Ну, это тема личная, лучше расскажу вам о детском доме. Несколько месяцев назад я познакомился ведь таксист контакты устанавливает мгновенно – с одной женщиной, она работает музыкальным руководителем в детском доме. Она рассказала, что не ладятся у них литературные праздники. Ну я и подумал: помогу ей по литературной части. Сочинил несколько текстов к разным юбилейным датам, а потом решил поехать к ребятам, посмотреть на них. В детском доме живут дети, которых судьба обделила самым дорогим: родителями, семьями. Если бы вы увидели, как они меня встретили. Кинулись, не хотят отпускать. И тексты мои читают наизусть. Поначалу испытывал лишь жалость к детям, а потом увлекся: стал с ними говорить о жизни, рассказывать о пассажирах, играть, и вот зачастил в этот детский дом, и душа моя в нем осталась, и теперь уже не мыслю жизни без него.
Лично я качество человека определяю степенью его ответственности. Низший уровень, это когда не отвечают даже за себя. Первая ступень: ответственность только за себя. Это, конечно, неплохо, но называть подобного человека интеллигентом – нелепость. Вторая ступень: это ответственность за родных, за семью. Тоже не интеллигент. А вот третий уровень ответственности – с него и начинается интеллигентность – ответственность за всю страну. Четвертый же, самый высший, так сказать, космический: ответственность за все человечество. По степени ответственности можно понять, с кем имеешь дело.
Помню давно, когда я работал в издательстве „Недра“, американский бомбардировщик потерял над океаном, недалеко от Испании, атомную бомбу. Зашел об этом разговор, и один редактор говорит: „Ну и что, это же не у нас“. И стал он мне ясен и виден со всех сторон, как на ладони. Это даже не третья степень ответственности за страну, а лишь вторая – за собственный домик, потому что третья неотрывна от четвертой, особенно сегодня. Нельзя думать о стране, не думая о человечестве.
Я отвечаю за все, что совершается на моем веку, и если даже я бессилен помочь хотя бы тем же испанцам, я все равно буду мучиться, как будто бомба упала на мою голову. Ответственность – это не только действие, но и мысль, и даже чувство. Я на старости лет стихи написал: „Чужих не бывает болезней и бед, за горе чужое ты держишь ответ“. Понимаю, что по форме они, как говорится, оставляют желать, но сутью дорожу…»
В истории морских путешествий известны занимательные сюжеты, когда моряки на парусных суднах направлялись для открытия одних земель, а открывали совсем иные, о существовании которых и не догадывались. Ценность открытия от этого, конечно, не уменьшалась.
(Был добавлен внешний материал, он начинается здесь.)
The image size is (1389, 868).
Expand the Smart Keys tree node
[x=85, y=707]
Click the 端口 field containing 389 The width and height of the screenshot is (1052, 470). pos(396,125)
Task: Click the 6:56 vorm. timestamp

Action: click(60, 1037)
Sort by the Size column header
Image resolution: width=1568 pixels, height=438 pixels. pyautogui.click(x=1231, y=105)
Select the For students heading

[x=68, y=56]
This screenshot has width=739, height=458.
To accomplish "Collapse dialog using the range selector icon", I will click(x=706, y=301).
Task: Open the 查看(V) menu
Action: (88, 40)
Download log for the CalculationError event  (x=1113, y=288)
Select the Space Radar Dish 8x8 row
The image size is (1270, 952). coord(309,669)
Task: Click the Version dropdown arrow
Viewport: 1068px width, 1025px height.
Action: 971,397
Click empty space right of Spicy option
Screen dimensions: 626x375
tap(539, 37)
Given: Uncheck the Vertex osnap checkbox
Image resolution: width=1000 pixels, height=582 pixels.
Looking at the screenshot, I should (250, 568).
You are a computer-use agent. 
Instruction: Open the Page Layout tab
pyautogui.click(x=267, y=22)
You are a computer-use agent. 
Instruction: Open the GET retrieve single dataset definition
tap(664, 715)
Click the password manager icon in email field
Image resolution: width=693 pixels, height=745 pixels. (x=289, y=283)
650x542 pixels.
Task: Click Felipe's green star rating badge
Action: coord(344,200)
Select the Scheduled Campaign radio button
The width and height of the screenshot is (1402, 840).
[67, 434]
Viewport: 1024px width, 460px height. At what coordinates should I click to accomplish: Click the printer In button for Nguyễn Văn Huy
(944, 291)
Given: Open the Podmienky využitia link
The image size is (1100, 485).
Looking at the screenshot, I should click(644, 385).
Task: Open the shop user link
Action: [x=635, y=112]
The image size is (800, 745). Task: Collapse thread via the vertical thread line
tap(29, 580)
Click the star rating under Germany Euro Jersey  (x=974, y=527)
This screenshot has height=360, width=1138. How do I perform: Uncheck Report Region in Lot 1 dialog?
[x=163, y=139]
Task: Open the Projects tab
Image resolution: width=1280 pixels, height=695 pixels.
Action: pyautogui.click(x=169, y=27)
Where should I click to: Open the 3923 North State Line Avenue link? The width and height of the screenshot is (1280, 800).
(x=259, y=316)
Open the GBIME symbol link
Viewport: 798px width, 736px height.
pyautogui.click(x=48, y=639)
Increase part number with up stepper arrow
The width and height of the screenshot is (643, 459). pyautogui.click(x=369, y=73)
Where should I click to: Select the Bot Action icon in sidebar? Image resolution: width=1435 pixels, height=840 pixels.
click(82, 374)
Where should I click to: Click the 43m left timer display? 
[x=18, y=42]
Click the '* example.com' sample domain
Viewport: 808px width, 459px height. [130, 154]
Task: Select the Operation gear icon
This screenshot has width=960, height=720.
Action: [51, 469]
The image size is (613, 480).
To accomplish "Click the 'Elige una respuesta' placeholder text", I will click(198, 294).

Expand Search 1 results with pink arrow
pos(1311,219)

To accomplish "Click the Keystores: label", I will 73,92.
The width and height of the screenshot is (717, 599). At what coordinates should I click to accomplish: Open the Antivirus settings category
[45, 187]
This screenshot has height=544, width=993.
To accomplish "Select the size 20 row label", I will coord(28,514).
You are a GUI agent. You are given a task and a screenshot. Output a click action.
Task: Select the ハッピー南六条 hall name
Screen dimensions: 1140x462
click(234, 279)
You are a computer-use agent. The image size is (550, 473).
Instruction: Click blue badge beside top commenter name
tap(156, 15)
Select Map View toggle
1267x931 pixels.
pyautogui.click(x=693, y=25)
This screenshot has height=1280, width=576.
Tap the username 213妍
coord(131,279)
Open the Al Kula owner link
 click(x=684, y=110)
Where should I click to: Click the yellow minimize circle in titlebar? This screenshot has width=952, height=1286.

Человеческая жизнь тоже своего рода путешествие по морю, недаром в старину судьбу называли «житейским морем». В этом «житейском море» Игорь Шенгер немало поплутал, поблуждал, ошибался, восклицал радостно: «Земля!», когда перед ним вырисовывались одни лишь голые камни пустынных безлюдных островов, но, наконец, нашел землю. Он нашел землю людей. И поэтому его путешествие – путешествие к людям – видимо, удалось.